Um post-mortem de incidente não é um ritual burocrático. É a chance de transformar uma falha em aprendizado. Este checklist de 9 passos mostra o caminho, do registro inicial à ação preventiva.
Um post-mortem de incidente é uma análise estruturada do início ao fim de uma falha: o que aconteceu, como a equipe respondeu e o que pode ser feito para evitar repetições. Este checklist de 9 passos serve para qualquer tipo de incidente, de uma queda de servidor a um erro de deploy. Use-o logo após estabilizar o sistema, enquanto os fatos estão frescos.
Preparação
1. Registre o incidente no calor do momento
Anote data, hora e impacto assim que o incidente começar. Não confie na memória. Um registro imediato captura detalhes que se perdem em horas de tensão.
2. Convoque as pessoas certas
Inclua quem participou da resposta e quem pode ter contexto sobre a área afetada. Sem a equipe completa, a análise fica incompleta.
Análise
3. Monte a linha do tempo
Liste os eventos em ordem cronológica: quando o problema começou, quando foi detectado, quando a resposta começou. Isso revela atrasos e lacunas de monitoramento.
4. Identifique a causa raiz
Pergunte "por que" repetidamente até chegar à origem do problema. Não pare no sintoma imediato; a causa raiz costuma estar em camadas mais profundas.
5. Analise a resposta da equipe
O que funcionou bem? O que demorou? Avalie a comunicação, as decisões e o uso de ferramentas. O objetivo é melhorar o processo, não apontar culpados.
6. Documente as lições aprendidas
Escreva o que a equipe aprendeu sobre o sistema, o processo e a colaboração. Essas lições são o insumo para mudanças reais.
Ação
7. Defina ações concretas
Cada lição vira uma ação com responsável e prazo. Sem dono e sem data, a ação não sai do papel.
8. Acompanhe a execução
Revise o andamento das ações em reuniões periódicas. Um post-mortem sem follow-up é só um documento esquecido.

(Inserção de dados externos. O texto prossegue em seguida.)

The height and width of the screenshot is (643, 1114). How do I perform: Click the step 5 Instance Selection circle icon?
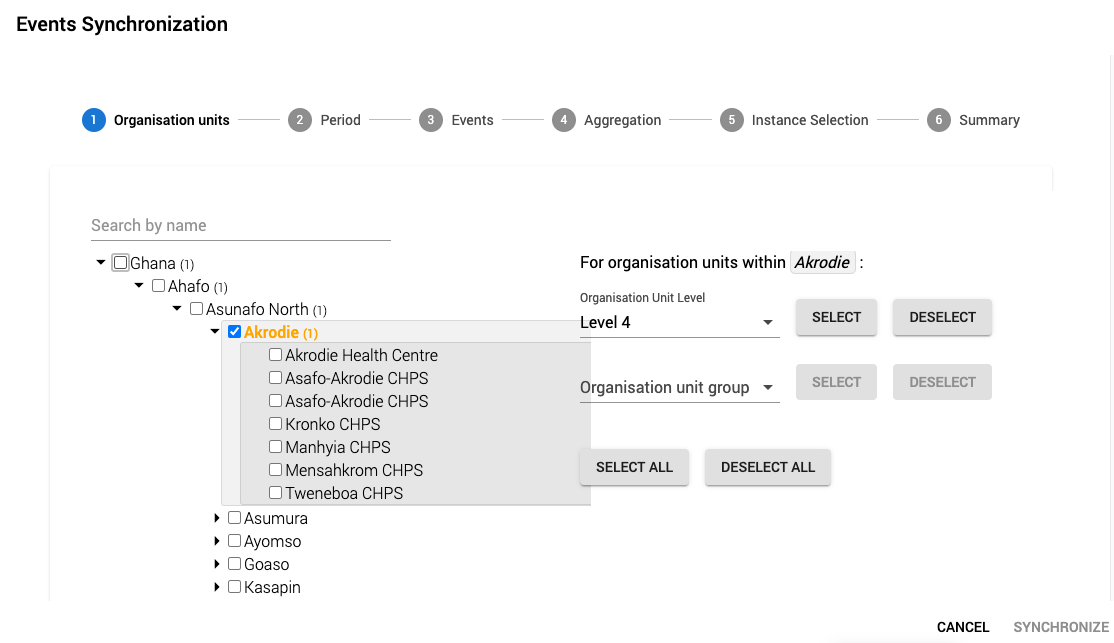[731, 120]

9. Compartilhe o aprendizado
Divulgue o resultado para a equipe e, se fizer sentido, para a empresa. Outros times podem se beneficiar da análise e evitar erros semelhantes.
O erro mais comum é tratar o post-mortem como um formulário a preencher. Se o documento não gera ação, a falha vai se repetir. O valor está na mudança, não no relatório.
Perguntas frequentes
Quanto tempo depois do incidente devo fazer o post-mortem?

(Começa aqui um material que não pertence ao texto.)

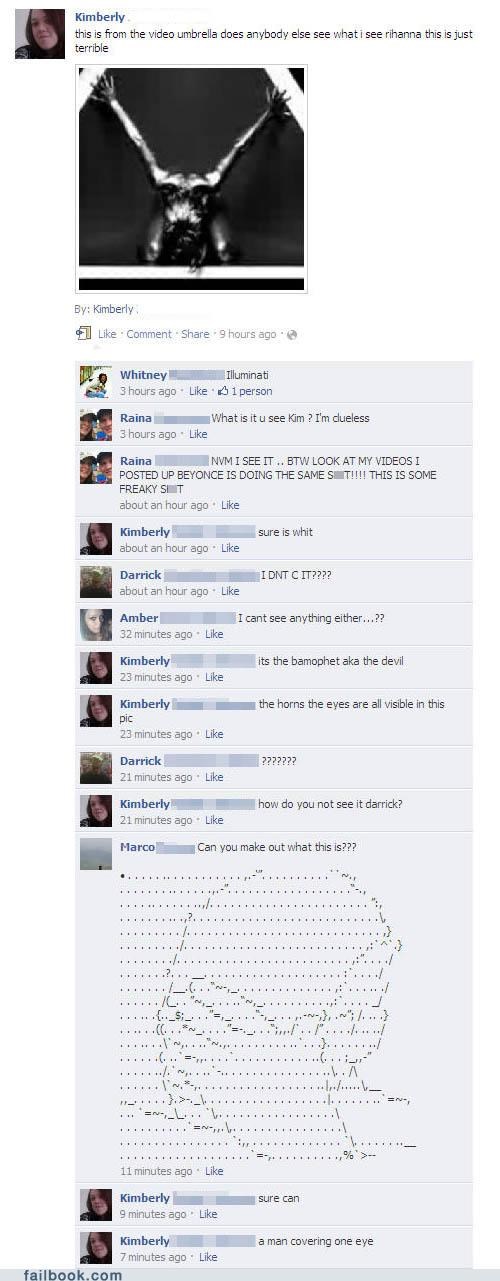Like the main post by Kimberly
The width and height of the screenshot is (500, 1281).
(107, 334)
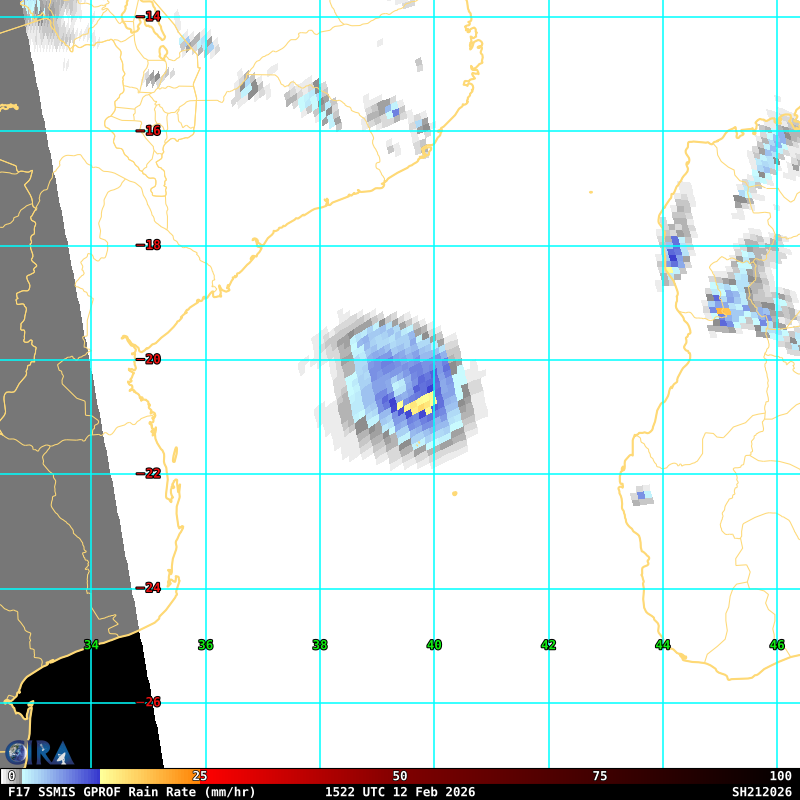Click the small island dot south of the storm
The height and width of the screenshot is (800, 800).
pos(454,493)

O ideal é realizar em até 48 horas após a estabilização. Quanto mais cedo, mais frescos estão os fatos e a memória da equipe. Esperar demais faz a análise perder detalhes importantes.
Quem deve participar do post-mortem?
Toda pessoa envolvida na resposta ao incidente, incluindo engenheiros, suporte e gestão. Também é útil incluir alguém de fora do time, para trazer uma perspectiva imparcial.

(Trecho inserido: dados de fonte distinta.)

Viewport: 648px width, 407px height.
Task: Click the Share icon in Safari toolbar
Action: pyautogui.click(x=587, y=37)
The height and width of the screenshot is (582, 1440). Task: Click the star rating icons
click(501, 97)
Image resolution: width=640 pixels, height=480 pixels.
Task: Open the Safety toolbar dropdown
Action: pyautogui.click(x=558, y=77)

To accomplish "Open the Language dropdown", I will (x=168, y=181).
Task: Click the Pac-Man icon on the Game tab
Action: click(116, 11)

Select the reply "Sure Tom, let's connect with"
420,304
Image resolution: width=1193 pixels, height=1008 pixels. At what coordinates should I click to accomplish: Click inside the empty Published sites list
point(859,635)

O post-mortem é para culpar alguém?
Não. O foco é entender o que falhou no processo, não quem errou. Uma cultura de culpa inibe a transparência e impede o aprendizado. O objetivo é melhorar o sistema.
Preciso de uma ferramenta específica para fazer o post-mortem?
Não. Um documento simples, como um Google Docs ou uma wiki, já resolve. O importante é o processo: registro, análise, ações e acompanhamento. Ferramentas avançadas ajudam, mas não substituem a disciplina.
O que fazer se o incidente for muito grave?
A gravidade não muda o processo, apenas a urgência. Reúna a equipe assim que possível, priorize a análise da causa raiz e defina ações críticas. Incidentes graves exigem mais rigor no acompanhamento.